ESERCIZIO ASSEGNATO 1: Secondo il testo estratto, in quale Paese si svolsero i primi Giochi per paraplegici a cui partecipò Giovanni Maurizi?

──────── TESTO ESTRATTO ────────

In un tempo in cui la disabilità era ancora invisibile agli occhi del mondo, Giovanni Maurizi, da Latina, tracciava con forza e dignità una strada nuova. Paraplegico in seguito a un incidente, di cui vi parlerò più avanti in questo racconto, negli anni Sessanta fu tra i pionieri che portarono lo sport paralimpico fuori dall’ombra, partecipando in Inghilterra ai primi Giochi per paraplegici: antesignani delle attuali Paralimpiadi. Si distinse fino a diventare primatista mondiale. La sua storia merita di essere raccontata, perché una città cresce anche attraverso la memoria dei suoi cittadini più coraggiosi.
Latina dovrebbe ricordare più spesso i propri figli che le hanno dato lustro. E i modi per farlo non mancherebbero. In questi anni di scrittura ho raccontato tante storie, tanti personaggi che avrebbero meritato di essere ricordati con una via, una piazza, un portico. L’ho chiesto più volte, ma niente: sono rimasto inascoltato. Anche il personaggio che sto per raccontarvi meriterebbe una menzione speciale. Ma partiamo dall’inizio: ho ricevuto un messaggio da un’amica, Irene Treleani, da sempre appassionata di basket.
Irene è la vedova di Aldo Odone, altra figura importante della pallacanestro pontina che ho già raccontato qualche tempo fa. Nel messaggio vocale mi ha fatto un nome che in pochi, oggi, ricordano; ma che merita di essere riscoperto: Giovanni Maurizi, scomparso ormai cinquant’anni fa. Irene mi ha chiesto, con sincera emozione, di scrivere di lui. Perché il suo ricordo non vada perduto, nel silenzio del tempo.

Articolo d'epoca del giornalista Paolo Iannuccelli
In mezzo secolo, si è parlato solo in due articoli del primo atleta paralimpico di Latina, entrambi scritti dal mio amico e collega: Paolo Iannuccelli. Irene mi ha dato il contatto del figlio, Claudio, che tra l’altro conosco bene: negli anni Novanta ha lavorato nell’azienda della mia famiglia. Ed ecco come le storie, a Latina, spesso si intrecciano. E questo è uno dei motivi che mi spinge a continuare con i racconti della mia città. È come tessere un filo sopra una tela che sto scoprendo, punto dopo punto, con pazienza e meraviglia.

──────── DATI FORNITI ────────

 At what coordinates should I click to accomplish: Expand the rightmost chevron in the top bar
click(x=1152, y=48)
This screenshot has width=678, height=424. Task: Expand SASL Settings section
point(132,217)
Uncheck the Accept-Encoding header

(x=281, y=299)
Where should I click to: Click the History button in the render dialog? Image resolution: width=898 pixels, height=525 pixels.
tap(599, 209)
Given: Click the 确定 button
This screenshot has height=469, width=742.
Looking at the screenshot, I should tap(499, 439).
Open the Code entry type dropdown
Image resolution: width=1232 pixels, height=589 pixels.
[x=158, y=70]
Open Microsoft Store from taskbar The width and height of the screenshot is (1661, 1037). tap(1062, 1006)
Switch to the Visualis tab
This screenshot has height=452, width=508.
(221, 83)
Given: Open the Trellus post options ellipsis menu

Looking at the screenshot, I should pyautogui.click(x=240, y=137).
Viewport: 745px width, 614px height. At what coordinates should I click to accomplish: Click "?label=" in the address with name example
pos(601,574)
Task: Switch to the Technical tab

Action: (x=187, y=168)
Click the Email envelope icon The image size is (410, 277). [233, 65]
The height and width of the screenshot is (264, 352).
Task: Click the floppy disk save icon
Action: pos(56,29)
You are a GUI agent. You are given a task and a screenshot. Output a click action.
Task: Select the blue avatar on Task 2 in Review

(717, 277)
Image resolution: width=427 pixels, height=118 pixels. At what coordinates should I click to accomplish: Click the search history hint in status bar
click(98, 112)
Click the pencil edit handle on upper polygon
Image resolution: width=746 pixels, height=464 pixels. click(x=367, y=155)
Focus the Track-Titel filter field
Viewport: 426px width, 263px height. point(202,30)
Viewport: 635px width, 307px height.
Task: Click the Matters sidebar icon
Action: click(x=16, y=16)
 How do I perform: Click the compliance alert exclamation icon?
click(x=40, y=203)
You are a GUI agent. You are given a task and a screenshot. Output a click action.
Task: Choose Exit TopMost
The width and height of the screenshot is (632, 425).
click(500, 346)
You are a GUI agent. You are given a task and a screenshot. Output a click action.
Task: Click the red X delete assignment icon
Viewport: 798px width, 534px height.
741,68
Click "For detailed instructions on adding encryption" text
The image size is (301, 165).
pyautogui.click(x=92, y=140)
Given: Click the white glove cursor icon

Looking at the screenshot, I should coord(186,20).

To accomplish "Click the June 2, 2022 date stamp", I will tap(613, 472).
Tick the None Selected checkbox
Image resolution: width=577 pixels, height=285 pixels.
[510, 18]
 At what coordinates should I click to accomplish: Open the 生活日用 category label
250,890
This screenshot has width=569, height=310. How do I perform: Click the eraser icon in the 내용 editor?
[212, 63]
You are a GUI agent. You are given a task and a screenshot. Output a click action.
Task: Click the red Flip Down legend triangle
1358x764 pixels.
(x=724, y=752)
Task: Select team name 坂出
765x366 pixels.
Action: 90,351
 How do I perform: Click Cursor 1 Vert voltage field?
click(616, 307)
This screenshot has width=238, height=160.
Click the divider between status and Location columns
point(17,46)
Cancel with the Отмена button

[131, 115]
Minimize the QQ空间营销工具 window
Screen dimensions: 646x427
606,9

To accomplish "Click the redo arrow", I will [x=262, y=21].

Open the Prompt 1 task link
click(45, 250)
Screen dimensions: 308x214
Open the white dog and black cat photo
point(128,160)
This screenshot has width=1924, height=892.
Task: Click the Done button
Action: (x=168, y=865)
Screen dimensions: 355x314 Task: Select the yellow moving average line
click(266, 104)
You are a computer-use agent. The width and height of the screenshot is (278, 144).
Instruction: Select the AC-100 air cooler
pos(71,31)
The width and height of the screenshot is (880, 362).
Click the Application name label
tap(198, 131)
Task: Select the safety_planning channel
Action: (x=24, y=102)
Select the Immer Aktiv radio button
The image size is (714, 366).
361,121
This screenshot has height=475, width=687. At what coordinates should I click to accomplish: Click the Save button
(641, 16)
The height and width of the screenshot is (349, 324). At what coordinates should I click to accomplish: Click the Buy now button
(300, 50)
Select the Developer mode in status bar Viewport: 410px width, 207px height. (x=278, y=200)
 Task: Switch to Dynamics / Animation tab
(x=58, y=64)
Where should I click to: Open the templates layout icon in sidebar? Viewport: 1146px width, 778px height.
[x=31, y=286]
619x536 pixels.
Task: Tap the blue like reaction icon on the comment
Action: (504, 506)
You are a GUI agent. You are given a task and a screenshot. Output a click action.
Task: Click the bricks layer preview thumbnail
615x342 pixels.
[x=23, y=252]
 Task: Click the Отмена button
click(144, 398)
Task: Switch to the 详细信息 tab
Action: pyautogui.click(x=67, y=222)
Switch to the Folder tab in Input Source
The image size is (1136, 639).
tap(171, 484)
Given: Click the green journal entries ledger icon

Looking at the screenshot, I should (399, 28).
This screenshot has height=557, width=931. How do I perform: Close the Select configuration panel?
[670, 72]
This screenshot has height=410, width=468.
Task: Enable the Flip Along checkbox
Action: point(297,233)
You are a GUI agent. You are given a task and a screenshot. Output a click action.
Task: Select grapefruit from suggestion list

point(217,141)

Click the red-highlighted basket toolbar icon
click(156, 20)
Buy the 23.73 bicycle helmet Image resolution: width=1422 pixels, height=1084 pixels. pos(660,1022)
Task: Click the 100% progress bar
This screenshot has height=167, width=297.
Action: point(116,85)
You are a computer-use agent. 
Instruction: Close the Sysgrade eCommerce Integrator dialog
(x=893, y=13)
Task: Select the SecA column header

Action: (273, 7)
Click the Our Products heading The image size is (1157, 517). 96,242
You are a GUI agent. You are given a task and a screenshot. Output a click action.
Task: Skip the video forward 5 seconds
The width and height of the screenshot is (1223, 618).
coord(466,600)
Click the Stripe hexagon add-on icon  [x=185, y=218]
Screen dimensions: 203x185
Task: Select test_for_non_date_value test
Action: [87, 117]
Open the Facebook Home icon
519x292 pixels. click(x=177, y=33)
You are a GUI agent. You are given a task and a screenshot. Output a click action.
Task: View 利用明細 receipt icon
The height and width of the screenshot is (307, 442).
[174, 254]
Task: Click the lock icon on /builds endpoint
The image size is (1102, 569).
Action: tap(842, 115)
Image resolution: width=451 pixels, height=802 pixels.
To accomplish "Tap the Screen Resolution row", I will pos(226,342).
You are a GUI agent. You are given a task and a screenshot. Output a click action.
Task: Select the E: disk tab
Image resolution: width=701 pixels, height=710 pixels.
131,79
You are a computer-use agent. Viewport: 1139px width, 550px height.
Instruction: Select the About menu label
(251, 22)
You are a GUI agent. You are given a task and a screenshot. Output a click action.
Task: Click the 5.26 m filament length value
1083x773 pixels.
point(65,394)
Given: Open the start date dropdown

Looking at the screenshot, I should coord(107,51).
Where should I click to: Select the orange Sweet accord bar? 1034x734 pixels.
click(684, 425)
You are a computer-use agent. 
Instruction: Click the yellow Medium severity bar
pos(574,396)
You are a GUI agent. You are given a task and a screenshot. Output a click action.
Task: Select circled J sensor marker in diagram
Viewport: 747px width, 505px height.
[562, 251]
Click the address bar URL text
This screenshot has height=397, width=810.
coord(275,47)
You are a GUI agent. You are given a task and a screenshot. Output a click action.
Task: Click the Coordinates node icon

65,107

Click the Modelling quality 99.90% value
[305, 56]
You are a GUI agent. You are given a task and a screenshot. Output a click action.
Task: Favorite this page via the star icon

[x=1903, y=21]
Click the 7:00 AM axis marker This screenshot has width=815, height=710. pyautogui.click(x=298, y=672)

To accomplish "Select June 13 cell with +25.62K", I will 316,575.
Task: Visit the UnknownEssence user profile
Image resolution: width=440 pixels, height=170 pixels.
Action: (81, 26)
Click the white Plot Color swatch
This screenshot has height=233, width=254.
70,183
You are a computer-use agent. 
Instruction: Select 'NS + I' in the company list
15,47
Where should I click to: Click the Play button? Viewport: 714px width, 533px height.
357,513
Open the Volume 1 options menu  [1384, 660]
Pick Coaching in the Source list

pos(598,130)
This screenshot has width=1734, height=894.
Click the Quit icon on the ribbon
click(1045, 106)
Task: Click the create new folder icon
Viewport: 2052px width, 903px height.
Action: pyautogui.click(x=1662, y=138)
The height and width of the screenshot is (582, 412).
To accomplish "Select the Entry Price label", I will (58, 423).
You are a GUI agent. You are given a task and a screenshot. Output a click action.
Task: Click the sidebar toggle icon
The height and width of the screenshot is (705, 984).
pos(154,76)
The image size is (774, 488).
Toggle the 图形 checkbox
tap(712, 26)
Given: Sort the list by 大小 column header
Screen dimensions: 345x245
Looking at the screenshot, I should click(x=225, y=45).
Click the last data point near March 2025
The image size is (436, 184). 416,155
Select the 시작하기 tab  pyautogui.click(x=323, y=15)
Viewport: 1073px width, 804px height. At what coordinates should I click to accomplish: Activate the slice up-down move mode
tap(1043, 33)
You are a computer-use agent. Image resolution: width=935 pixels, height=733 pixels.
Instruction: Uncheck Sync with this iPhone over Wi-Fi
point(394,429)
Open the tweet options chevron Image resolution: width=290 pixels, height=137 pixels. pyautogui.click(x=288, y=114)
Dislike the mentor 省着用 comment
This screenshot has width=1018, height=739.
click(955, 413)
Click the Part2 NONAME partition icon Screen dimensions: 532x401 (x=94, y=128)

────────

ESERCIZIO ASSEGNATO 2: Dalle righe dei dati forniti, restituisci come lista JSON di stringhe quelle che partono dalla riga contenente "Select the Immer Aktiv radio button" e finiscono con la riga contenente "[x=23, y=252]", entrambe comprese. Metti una stringa per ogni riga e tralascia le righe vuote.

SOLUZIONE 1: In Inghilterra.

SOLUZIONE 2:
[
  "Select the Immer Aktiv radio button",
  "The image size is (714, 366).",
  "361,121",
  "This screenshot has height=475, width=687. At what coordinates should I click to accomplish: Click the Save button",
  "(641, 16)",
  "The height and width of the screenshot is (349, 324). At what coordinates should I click to accomplish: Click the Buy now button",
  "(300, 50)",
  "Select the Developer mode in status bar Viewport: 410px width, 207px height. (x=278, y=200)",
  " Task: Switch to Dynamics / Animation tab",
  "(x=58, y=64)",
  "Where should I click to: Open the templates layout icon in sidebar? Viewport: 1146px width, 778px height.",
  "[x=31, y=286]",
  "619x536 pixels.",
  "Task: Tap the blue like reaction icon on the comment",
  "Action: (504, 506)",
  "You are a GUI agent. You are given a task and a screenshot. Output a click action.",
  "Task: Click the bricks layer preview thumbnail",
  "615x342 pixels.",
  "[x=23, y=252]"
]